[BEGIN EXTRACT TO READ]
The 1989 Education Law has been a landmark of change towards the current
education system. First, it extended basic education from six years to nine years of
schooling at the primary and lower secondary schools. Second, it delegated from
central government to regional offices the design of the local curriculum content.
Third, it allowed teachers to have a more flexible adjustment of the national
curriculum to the local situations and contexts. Fourth, the head-teachers have been
given more options to select supplementary textbooks for their schools. Fifth, local
hetero-cultural preservation and development have been highly encouraged. Moreover,
the teaching of English at the primary schools is now permitted, particularly for
schools in the tourism and urban areas.
The present curricula for basic and secondary schools consist of national
content (about 80%) and local content (about 20%). The national content is developed
by the central government, which is also responsible for its implementation in all
public and private schools. The local content is developed at the provincial and, more
ideally, at the district level. The development of the national curriculum is the main
function of the Curriculum Development Center (CDC), under the MONE National
Institute for Educational Research and Development, in collaboration with the
Directorate General of Basic and Secondary Education. The local content is
developed by the Provincial Office of Education based on the guidelines prepared by
the CDC.
[END EXTRACT TO READ]
**YOUR OBJECTIVE**
Write out the section of the passage on the 1989 Education Law that opens with the words containing "Third, it allowed" and closes with "and urban areas.", switching "head-teachers" to "school principals".
[BEGIN DATA EXCERPTS]
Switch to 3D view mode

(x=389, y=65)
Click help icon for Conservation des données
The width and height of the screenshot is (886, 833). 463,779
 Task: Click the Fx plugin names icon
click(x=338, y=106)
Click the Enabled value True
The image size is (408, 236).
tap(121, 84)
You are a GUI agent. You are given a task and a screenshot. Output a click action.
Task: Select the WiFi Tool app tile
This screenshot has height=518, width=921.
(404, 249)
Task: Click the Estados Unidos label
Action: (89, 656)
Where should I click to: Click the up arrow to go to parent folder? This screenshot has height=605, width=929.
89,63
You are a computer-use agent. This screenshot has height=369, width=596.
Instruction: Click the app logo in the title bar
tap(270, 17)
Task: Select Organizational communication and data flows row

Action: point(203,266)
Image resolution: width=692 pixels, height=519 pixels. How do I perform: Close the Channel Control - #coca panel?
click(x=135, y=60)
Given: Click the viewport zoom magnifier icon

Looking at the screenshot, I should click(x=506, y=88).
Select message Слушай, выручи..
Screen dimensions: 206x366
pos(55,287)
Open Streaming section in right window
[END DATA EXCERPTS]
**RESULT OF THIS TASK**
Third, it allowed teachers to have a more flexible adjustment of the national
curriculum to the local situations and contexts. Fourth, the school principals have been
given more options to select supplementary textbooks for their schools. Fifth, local
hetero-cultural preservation and development have been highly encouraged. Moreover,
the teaching of English at the primary schools is now permitted, particularly for
schools in the tourism and urban areas.